What’s more important: Postcards or Dinner?
Thursday, August 30th, 2007The fiasco of Modern Postcard has come and gone. They rectified their mistake with an apology and cancellation of their partnership with iStockphoto. A grand move, in my eyes, since a distributor like Getty only wants to dominate the marketplace and own all of its content, taking the photographer completely out of the equation.
I received some angry emails from other photographers when I suggested sending a thank you to Modern Postcard for their change in plans, giving iStockphoto the boot. Their rationale was they were burned once, why give them a second chance?
This from Getty photographers who are willing to accept continual cuts in the percentages gained from license fees, who keep agreeing to lower and lower rates (now a one-year, $49 web use license for 500K-sized files from ANY of its images regardless of brand or pricing model).
I think you’ve got to look at the big picture. A photographer can keep fighting against the pressure to lower fees, to accept lower license fee percentages, to accept greater rights uses for less, or they can jump on the bandwagon of giving away their work for low fee because “if I don’t do it someone else will”. Granted, we all have to eat and it’s a pisser that we have to put up with this at all. The big distributors, like Getty, are not helping one single bit by insisting on rights-grabbing contracts and pressuring photographers to provide content for nearly nothing, all in the rush to make more money for themselves. Hopefully, this mentality will come crashing down one day soon and a great sorting out will occur, a leveling of the playing field, a return of ownership of the content to photographers rather than the giant sucking void that exists now.

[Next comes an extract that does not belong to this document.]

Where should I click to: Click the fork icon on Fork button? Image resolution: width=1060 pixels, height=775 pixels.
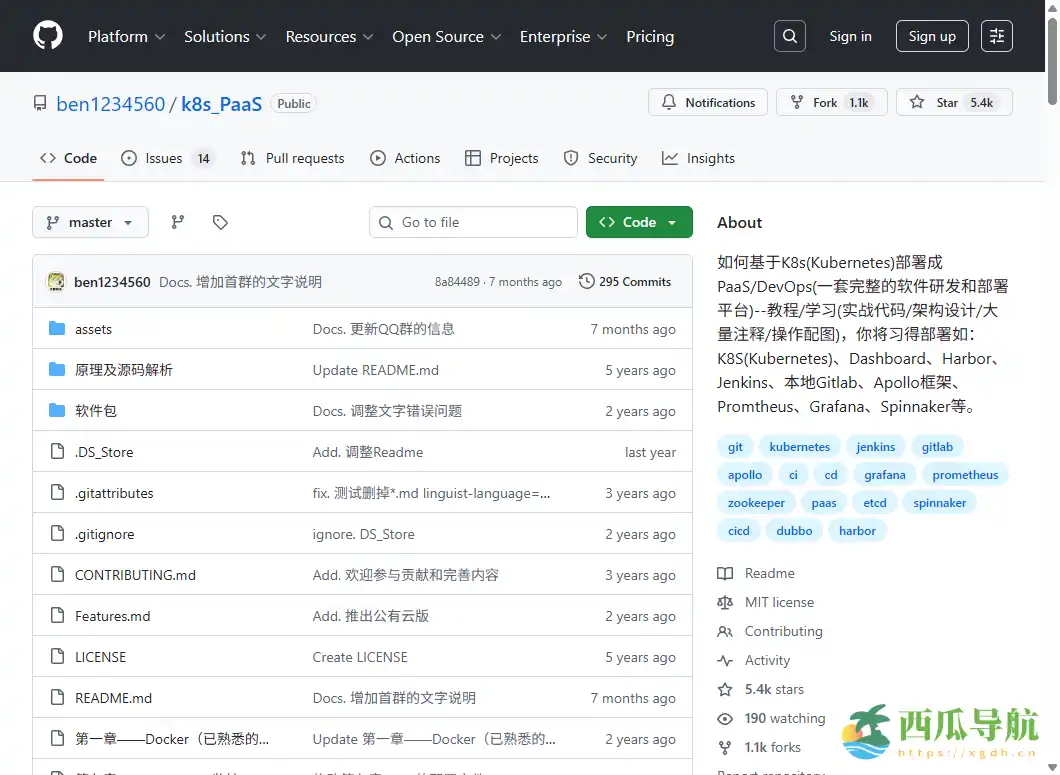[797, 101]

I’m angry at the photographers who thought that Modern Postcard should go down for this mistake, but who continue to feed Getty because they feel it’s the only game in town. The monopoly has them by the balls and they’re afraid. Modern Postcard is an easy target because there are other printers they can go to. There are other stock photo outlets out there as well. And many have quit Getty and are doing rather well distributing their own work. It’s not really a monopoly unless you give in to it.
I’ve never used Modern Postcard, but I likely will in the near future because they truly seem to be photographer friendly, especially by their actions of ending what was probably a lucrative partnership after receiving many customer complaints.
I’ve never contributed to Getty and never plan to because photographers can complain to Getty until they are blue in the face and Getty will just point to the door with their jackbooted foot cocked for launch.
So why put up with that?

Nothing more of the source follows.